--- DIRECTIONS FOR THIS TASK ---
In the data below, find the line with "Open the deepGaussian" and output it along with every later line, exactly, but not the pictures.

--- EXERCISE INPUTS ---
++++++++++
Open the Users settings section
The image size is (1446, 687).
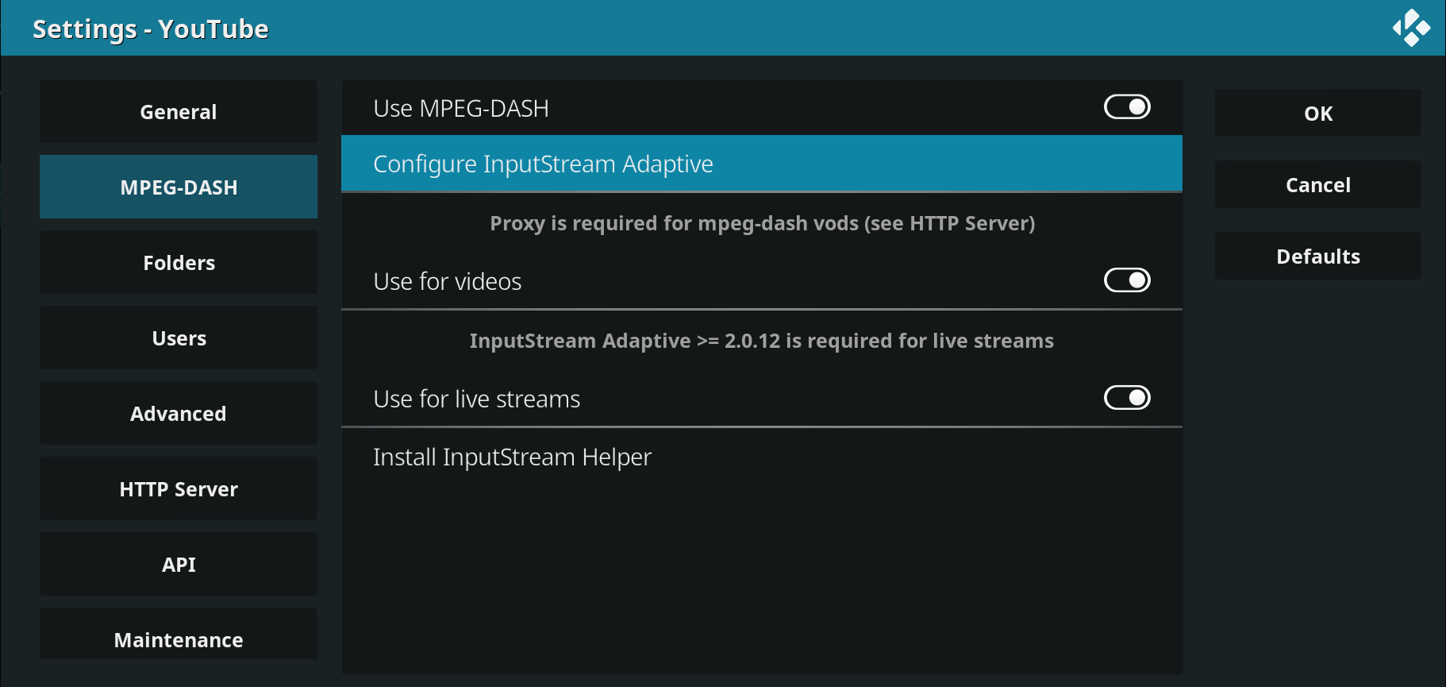[179, 338]
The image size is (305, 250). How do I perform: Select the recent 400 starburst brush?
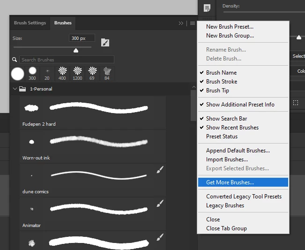click(x=62, y=73)
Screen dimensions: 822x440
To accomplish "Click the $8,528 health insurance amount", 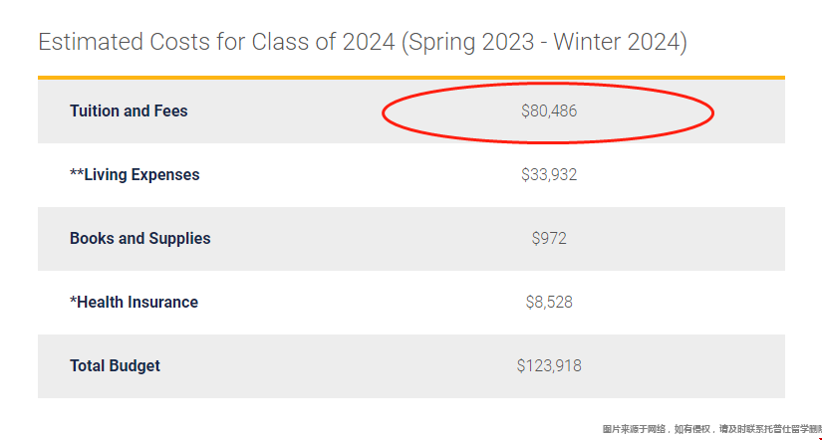I will pos(549,303).
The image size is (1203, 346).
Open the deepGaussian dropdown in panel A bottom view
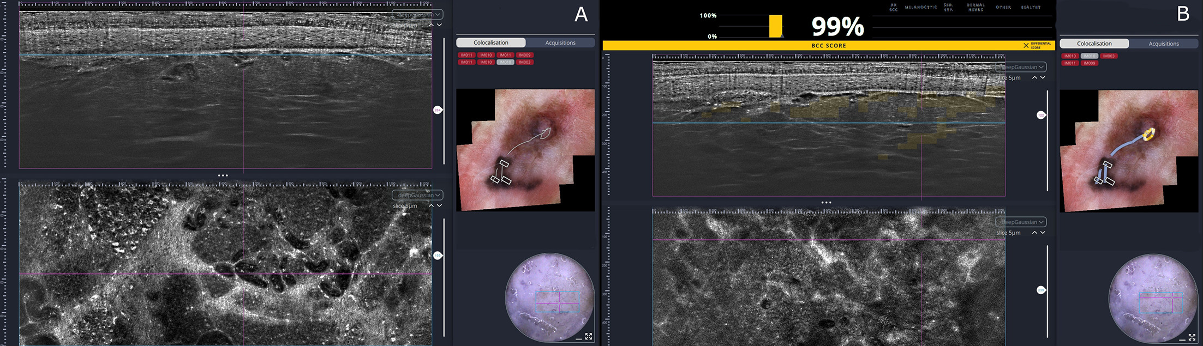417,195
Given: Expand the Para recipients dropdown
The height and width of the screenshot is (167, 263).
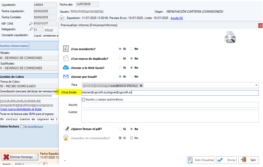Looking at the screenshot, I should (x=256, y=85).
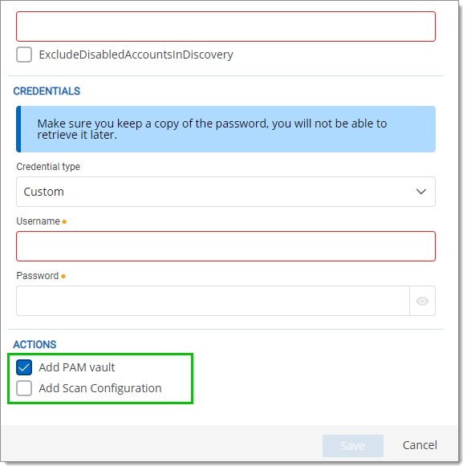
++++++++++
--- EXPECTED ANSWER ---
Open the deepGaussian dropdown in panel A bottom view
417,195
Given: Expand the Para recipients dropdown
The height and width of the screenshot is (167, 263).
Looking at the screenshot, I should (x=256, y=85).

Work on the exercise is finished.